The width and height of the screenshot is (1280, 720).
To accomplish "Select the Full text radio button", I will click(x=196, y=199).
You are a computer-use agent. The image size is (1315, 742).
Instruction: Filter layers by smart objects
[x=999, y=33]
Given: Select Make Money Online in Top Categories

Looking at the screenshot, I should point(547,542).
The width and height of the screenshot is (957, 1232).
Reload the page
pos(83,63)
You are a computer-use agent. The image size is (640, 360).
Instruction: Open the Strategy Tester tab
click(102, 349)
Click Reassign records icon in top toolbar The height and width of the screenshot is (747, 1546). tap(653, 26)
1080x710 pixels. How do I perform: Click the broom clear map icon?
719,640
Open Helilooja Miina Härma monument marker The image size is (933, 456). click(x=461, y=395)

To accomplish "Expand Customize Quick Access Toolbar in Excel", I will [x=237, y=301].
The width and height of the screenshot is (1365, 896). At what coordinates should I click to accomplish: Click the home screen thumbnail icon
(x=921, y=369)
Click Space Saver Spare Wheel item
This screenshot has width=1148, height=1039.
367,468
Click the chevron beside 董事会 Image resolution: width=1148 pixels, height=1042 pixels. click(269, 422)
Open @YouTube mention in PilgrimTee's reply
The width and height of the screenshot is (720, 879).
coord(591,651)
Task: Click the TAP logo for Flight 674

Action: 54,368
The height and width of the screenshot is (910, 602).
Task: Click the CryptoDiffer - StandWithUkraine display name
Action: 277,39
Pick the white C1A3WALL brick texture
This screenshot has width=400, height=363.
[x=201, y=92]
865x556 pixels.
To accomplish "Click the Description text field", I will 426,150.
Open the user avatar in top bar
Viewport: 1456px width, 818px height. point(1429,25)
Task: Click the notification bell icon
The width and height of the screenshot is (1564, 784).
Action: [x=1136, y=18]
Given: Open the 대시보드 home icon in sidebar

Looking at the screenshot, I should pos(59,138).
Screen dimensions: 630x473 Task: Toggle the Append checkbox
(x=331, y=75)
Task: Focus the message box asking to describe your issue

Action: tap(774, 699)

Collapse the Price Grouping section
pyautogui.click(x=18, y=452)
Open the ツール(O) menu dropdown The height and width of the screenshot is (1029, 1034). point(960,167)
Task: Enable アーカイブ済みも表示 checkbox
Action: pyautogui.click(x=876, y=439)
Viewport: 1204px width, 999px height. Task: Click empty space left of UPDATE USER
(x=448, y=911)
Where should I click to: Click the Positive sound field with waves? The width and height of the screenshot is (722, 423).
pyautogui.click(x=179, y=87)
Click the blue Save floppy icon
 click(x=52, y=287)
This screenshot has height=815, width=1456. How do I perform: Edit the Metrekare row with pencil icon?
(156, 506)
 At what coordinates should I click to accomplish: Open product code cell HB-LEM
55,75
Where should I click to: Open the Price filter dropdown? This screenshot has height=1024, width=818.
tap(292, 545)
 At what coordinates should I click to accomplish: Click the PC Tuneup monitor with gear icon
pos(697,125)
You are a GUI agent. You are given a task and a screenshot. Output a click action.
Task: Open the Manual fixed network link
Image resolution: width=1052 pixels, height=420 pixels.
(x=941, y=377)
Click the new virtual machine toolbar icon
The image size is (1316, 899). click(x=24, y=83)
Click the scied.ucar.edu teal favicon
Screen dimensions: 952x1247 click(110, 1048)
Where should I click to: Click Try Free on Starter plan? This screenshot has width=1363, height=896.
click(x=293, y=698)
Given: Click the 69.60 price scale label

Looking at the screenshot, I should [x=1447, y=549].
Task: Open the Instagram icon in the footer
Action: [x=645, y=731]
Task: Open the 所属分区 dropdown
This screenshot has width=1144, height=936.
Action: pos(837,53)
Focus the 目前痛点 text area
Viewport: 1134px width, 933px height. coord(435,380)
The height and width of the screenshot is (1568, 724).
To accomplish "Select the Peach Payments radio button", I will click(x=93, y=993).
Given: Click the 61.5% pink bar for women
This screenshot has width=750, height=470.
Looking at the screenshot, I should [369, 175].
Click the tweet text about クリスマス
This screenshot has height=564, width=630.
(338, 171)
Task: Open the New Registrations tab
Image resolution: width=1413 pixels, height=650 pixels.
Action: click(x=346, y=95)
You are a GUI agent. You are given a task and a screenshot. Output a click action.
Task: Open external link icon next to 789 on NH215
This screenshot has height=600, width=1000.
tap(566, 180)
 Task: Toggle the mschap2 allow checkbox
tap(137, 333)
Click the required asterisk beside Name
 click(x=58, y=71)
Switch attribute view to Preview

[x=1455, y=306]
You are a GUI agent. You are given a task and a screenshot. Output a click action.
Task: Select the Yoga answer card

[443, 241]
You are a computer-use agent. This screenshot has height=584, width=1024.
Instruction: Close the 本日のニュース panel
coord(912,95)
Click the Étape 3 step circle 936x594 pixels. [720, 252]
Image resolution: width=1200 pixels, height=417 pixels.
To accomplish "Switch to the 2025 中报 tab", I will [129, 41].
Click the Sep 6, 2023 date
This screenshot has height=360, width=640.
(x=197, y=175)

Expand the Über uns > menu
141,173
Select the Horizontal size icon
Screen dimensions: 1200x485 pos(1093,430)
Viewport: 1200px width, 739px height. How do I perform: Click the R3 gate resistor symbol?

· · · · · · ·

Using the data above, tally the lines that contain the string "link" and state only the result.

Exercise solution -
2